» **WHAT THIS TASK INVOLVES**
Reproduce the records below exactly, but only between the lines holding "Choose the PlayStation platform icon" and "This screenshot has height=607, width=1232.", inclusive.

» **GIVEN DATA**
=======

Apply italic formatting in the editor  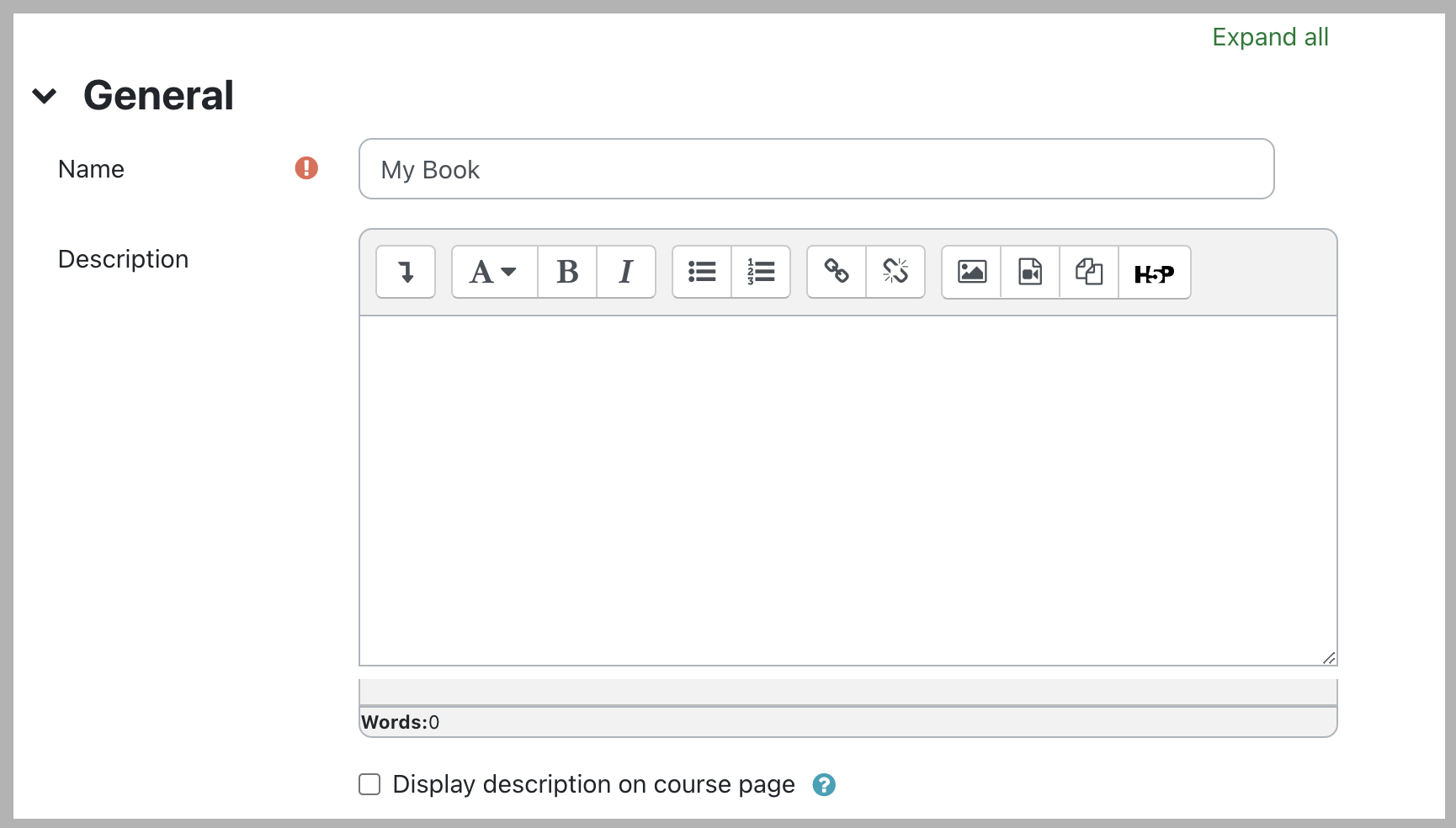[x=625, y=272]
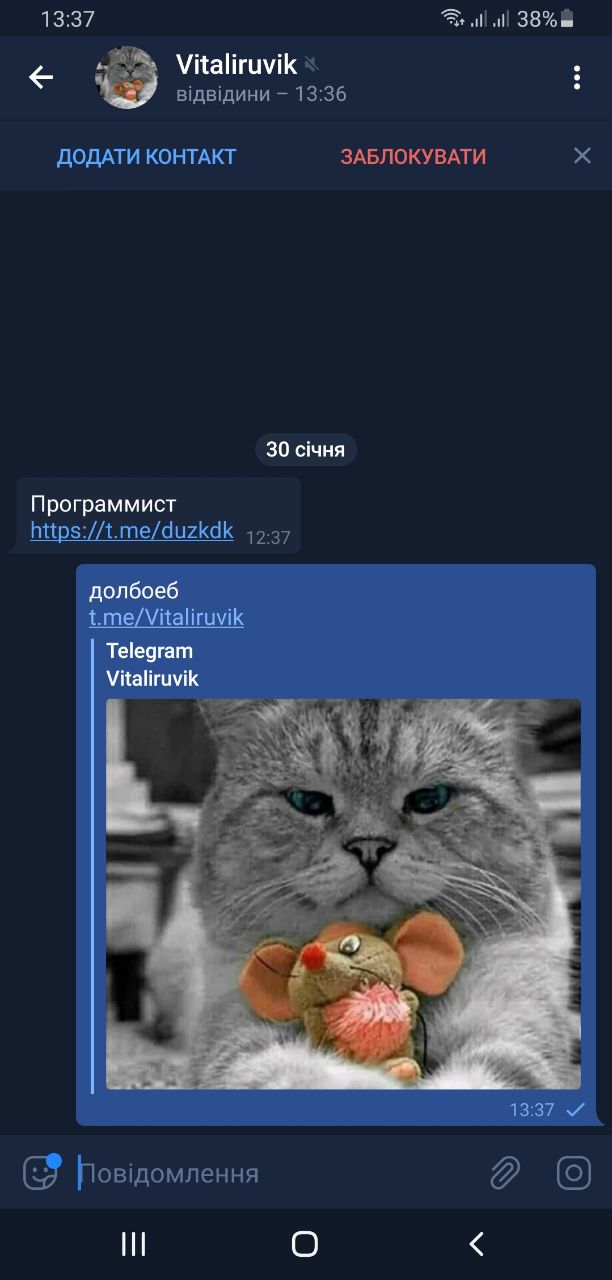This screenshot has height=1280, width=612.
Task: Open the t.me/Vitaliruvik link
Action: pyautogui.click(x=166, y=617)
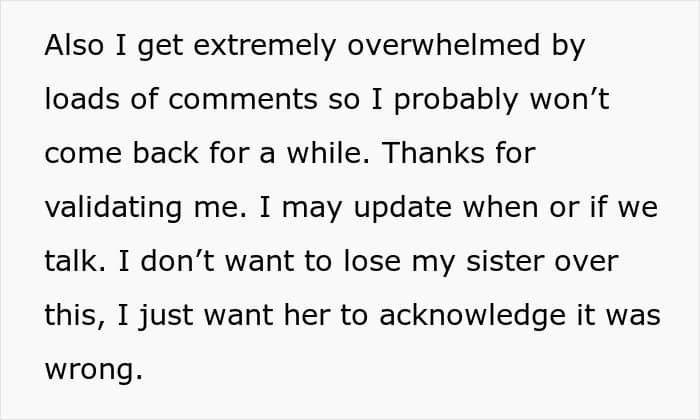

=======

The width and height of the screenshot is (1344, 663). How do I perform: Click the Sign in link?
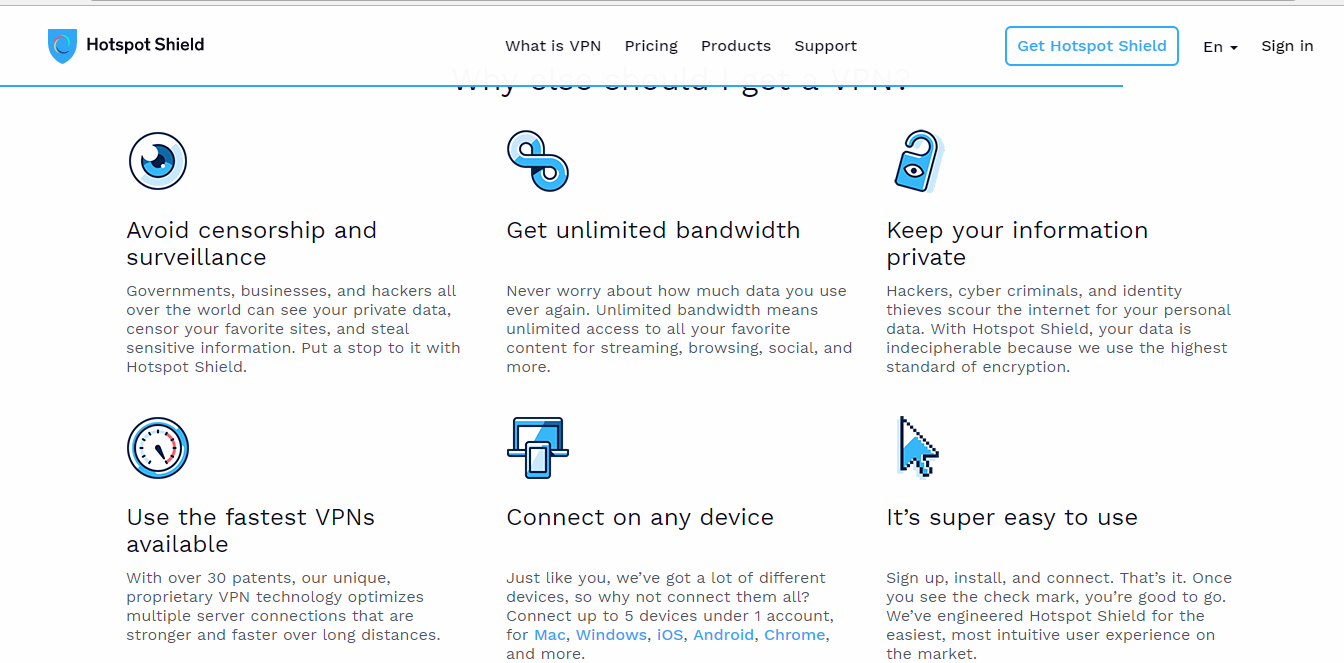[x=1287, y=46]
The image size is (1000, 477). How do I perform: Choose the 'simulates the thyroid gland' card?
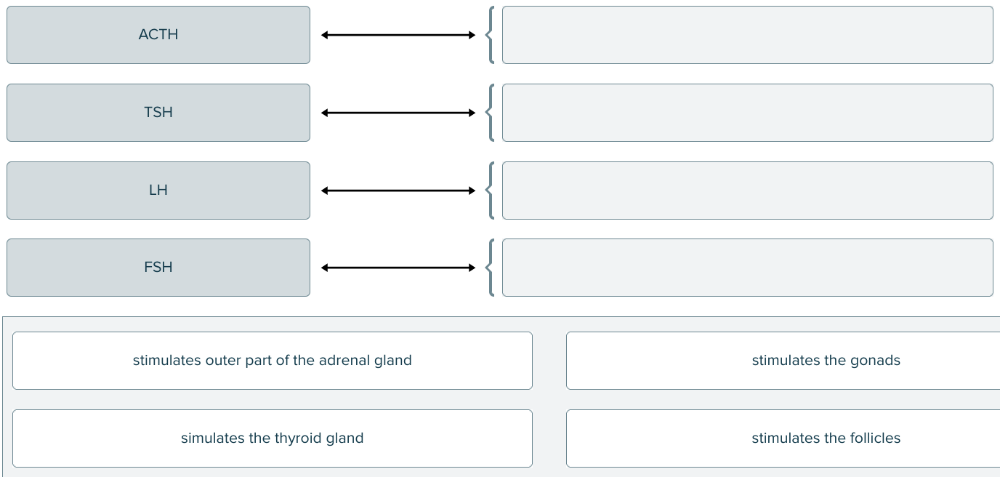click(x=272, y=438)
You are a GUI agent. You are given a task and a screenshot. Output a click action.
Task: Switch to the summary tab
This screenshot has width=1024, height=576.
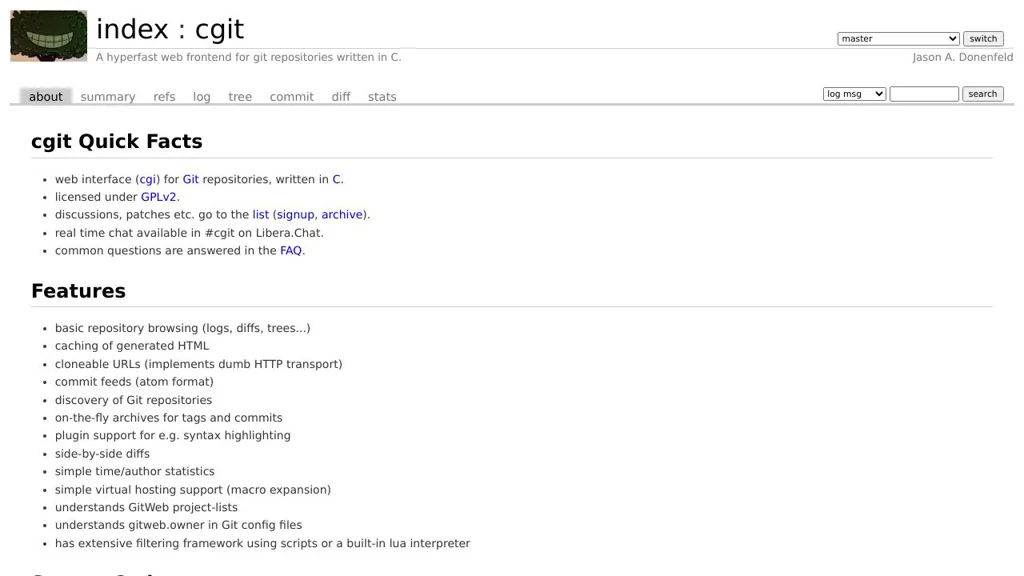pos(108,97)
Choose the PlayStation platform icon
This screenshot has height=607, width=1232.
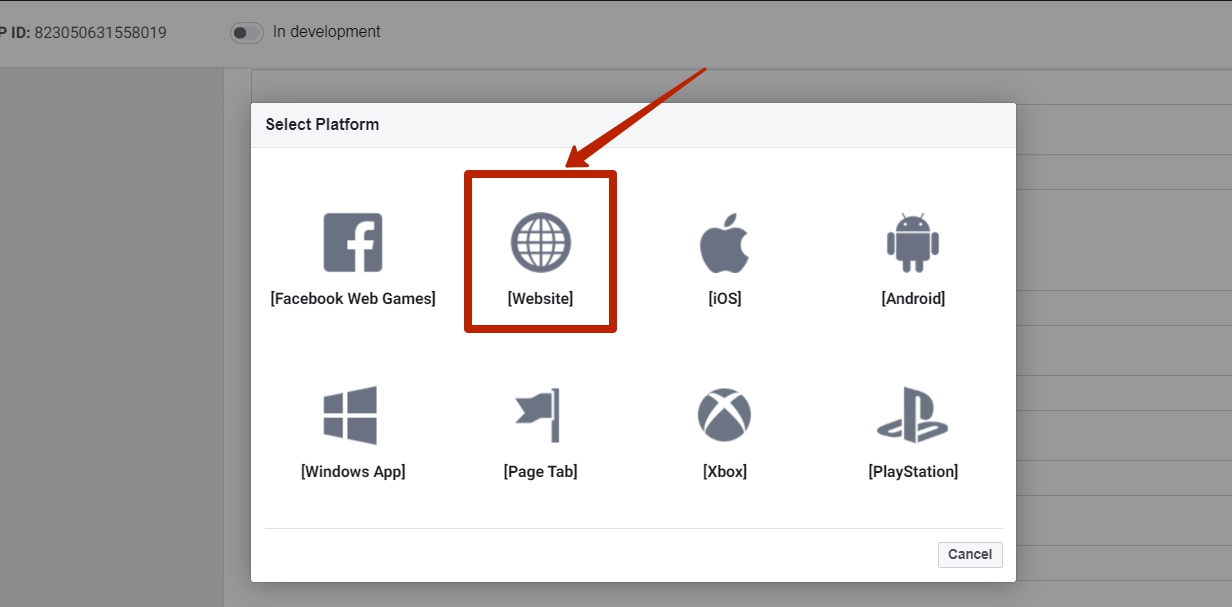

=======

» **ANSWER SECTION**
Choose the PlayStation platform icon
This screenshot has height=607, width=1232.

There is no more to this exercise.